BRIEF
Rewrite the rows below from the line with "Stay on the 美化图片 tab" to the line with "click(x=1408, y=43)", swapping "checkbox" for "check box" and leaving everything else unchanged. Return only those lines.

DATA PROVIDED
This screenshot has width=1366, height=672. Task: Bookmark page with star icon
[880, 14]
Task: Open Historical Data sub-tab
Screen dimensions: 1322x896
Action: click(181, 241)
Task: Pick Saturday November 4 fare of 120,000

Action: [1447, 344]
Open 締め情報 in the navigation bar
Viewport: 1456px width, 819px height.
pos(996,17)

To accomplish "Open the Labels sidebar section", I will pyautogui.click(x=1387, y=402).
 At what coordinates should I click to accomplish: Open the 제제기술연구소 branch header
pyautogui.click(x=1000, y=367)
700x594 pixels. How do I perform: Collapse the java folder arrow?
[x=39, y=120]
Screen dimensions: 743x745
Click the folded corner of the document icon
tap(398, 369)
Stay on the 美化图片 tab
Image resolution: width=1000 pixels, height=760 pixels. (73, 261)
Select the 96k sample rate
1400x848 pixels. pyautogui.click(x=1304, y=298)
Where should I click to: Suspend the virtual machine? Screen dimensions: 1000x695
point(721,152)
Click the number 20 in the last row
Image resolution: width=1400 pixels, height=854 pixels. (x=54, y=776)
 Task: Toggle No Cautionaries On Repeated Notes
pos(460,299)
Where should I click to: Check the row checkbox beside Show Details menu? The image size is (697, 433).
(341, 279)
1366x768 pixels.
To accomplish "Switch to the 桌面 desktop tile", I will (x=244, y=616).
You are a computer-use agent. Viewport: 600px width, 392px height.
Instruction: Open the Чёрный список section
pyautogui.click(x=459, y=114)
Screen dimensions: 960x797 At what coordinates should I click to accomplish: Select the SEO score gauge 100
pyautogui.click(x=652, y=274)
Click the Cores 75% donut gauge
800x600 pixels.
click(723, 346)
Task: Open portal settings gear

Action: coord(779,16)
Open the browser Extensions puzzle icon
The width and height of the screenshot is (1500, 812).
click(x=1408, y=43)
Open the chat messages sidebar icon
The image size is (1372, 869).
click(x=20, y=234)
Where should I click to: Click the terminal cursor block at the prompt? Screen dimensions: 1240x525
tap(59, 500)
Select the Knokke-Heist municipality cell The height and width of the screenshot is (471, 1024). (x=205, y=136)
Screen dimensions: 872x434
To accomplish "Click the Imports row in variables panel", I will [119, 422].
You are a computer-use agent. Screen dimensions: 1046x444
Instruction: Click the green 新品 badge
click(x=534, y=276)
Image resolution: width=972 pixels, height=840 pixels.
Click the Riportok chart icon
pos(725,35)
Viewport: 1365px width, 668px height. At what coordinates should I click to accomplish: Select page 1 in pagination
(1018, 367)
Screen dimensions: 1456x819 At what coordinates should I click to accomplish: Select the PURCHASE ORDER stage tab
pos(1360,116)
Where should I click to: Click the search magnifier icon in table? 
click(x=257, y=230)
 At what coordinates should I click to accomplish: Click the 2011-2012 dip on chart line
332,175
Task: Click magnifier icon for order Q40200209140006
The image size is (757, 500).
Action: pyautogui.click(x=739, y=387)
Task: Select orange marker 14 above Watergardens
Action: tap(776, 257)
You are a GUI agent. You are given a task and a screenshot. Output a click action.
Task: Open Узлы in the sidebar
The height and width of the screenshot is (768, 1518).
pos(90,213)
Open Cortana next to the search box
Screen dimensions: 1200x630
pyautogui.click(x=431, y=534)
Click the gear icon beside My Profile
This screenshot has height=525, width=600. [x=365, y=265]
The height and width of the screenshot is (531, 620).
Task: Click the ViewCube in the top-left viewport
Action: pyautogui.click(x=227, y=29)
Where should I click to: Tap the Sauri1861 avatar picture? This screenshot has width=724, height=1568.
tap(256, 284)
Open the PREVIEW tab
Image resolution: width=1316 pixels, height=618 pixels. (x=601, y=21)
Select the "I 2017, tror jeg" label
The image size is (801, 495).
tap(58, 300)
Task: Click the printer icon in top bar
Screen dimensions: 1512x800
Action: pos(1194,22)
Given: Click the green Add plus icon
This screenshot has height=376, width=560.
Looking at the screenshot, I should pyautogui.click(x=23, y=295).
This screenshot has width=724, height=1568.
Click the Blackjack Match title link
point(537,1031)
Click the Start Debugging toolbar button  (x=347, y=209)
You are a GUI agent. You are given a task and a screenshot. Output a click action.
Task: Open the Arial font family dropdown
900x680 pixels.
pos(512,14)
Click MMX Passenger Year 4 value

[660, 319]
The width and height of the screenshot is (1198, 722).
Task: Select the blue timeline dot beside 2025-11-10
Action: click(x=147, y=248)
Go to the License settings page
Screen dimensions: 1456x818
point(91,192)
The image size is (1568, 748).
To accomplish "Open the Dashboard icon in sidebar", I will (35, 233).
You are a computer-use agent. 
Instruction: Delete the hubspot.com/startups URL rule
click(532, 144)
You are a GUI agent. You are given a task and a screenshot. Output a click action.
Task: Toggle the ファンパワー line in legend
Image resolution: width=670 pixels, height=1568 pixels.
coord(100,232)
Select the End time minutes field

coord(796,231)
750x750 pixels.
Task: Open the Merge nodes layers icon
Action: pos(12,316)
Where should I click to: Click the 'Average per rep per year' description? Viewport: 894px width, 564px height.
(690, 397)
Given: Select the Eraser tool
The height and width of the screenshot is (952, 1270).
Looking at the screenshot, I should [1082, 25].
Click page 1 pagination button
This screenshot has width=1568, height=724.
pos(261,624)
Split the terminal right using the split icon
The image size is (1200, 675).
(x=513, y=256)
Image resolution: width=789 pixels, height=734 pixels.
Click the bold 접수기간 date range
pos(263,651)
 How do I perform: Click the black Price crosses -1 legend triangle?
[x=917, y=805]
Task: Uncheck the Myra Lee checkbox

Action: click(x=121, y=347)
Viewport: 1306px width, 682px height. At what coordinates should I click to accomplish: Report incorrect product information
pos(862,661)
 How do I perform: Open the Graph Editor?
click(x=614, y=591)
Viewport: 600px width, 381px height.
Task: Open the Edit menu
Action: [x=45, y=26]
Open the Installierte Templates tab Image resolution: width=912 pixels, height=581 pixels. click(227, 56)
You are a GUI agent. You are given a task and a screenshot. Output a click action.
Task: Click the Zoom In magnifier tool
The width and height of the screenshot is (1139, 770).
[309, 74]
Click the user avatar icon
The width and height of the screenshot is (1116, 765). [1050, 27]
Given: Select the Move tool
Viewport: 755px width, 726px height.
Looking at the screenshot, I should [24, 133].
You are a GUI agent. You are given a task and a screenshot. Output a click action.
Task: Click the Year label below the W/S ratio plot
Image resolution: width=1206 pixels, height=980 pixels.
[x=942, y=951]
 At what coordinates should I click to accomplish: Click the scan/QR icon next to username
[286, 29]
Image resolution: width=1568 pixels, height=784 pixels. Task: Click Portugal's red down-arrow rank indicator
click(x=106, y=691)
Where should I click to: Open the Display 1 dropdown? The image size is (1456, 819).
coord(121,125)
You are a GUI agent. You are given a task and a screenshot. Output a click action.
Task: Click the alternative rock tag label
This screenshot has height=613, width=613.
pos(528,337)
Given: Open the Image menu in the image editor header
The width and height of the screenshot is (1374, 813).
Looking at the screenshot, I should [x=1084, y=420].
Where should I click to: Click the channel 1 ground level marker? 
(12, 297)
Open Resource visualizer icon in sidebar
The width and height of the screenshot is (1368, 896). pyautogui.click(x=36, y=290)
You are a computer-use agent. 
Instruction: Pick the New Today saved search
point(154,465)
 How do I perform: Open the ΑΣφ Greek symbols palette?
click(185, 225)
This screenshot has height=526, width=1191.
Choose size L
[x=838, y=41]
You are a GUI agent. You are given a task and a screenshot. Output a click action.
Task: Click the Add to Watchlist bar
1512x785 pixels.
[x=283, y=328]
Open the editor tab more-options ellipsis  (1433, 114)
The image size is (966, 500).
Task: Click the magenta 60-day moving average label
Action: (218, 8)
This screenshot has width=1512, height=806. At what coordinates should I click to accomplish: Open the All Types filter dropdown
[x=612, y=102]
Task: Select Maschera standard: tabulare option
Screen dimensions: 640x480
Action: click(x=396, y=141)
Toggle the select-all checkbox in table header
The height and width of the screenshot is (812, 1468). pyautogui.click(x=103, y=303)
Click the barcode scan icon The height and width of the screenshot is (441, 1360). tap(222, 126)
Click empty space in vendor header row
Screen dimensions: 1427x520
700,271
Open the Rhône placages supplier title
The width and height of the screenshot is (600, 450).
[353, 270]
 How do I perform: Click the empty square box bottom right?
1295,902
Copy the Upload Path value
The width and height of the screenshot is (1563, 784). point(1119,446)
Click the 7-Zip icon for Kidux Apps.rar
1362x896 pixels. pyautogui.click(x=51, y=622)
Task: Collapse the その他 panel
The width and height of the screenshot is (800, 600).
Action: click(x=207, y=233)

FINISHED EXERCISE
Stay on the 美化图片 tab
Image resolution: width=1000 pixels, height=760 pixels. (73, 261)
Select the 96k sample rate
1400x848 pixels. pyautogui.click(x=1304, y=298)
Where should I click to: Suspend the virtual machine? Screen dimensions: 1000x695
point(721,152)
Click the number 20 in the last row
Image resolution: width=1400 pixels, height=854 pixels. (x=54, y=776)
 Task: Toggle No Cautionaries On Repeated Notes
pos(460,299)
Where should I click to: Check the row check box beside Show Details menu? The image size is (697, 433).
(341, 279)
1366x768 pixels.
To accomplish "Switch to the 桌面 desktop tile", I will (x=244, y=616).
You are a computer-use agent. Viewport: 600px width, 392px height.
Instruction: Open the Чёрный список section
pyautogui.click(x=459, y=114)
Screen dimensions: 960x797 At what coordinates should I click to accomplish: Select the SEO score gauge 100
pyautogui.click(x=652, y=274)
Click the Cores 75% donut gauge
800x600 pixels.
click(723, 346)
Task: Open portal settings gear

Action: coord(779,16)
Open the browser Extensions puzzle icon
The width and height of the screenshot is (1500, 812).
click(x=1408, y=43)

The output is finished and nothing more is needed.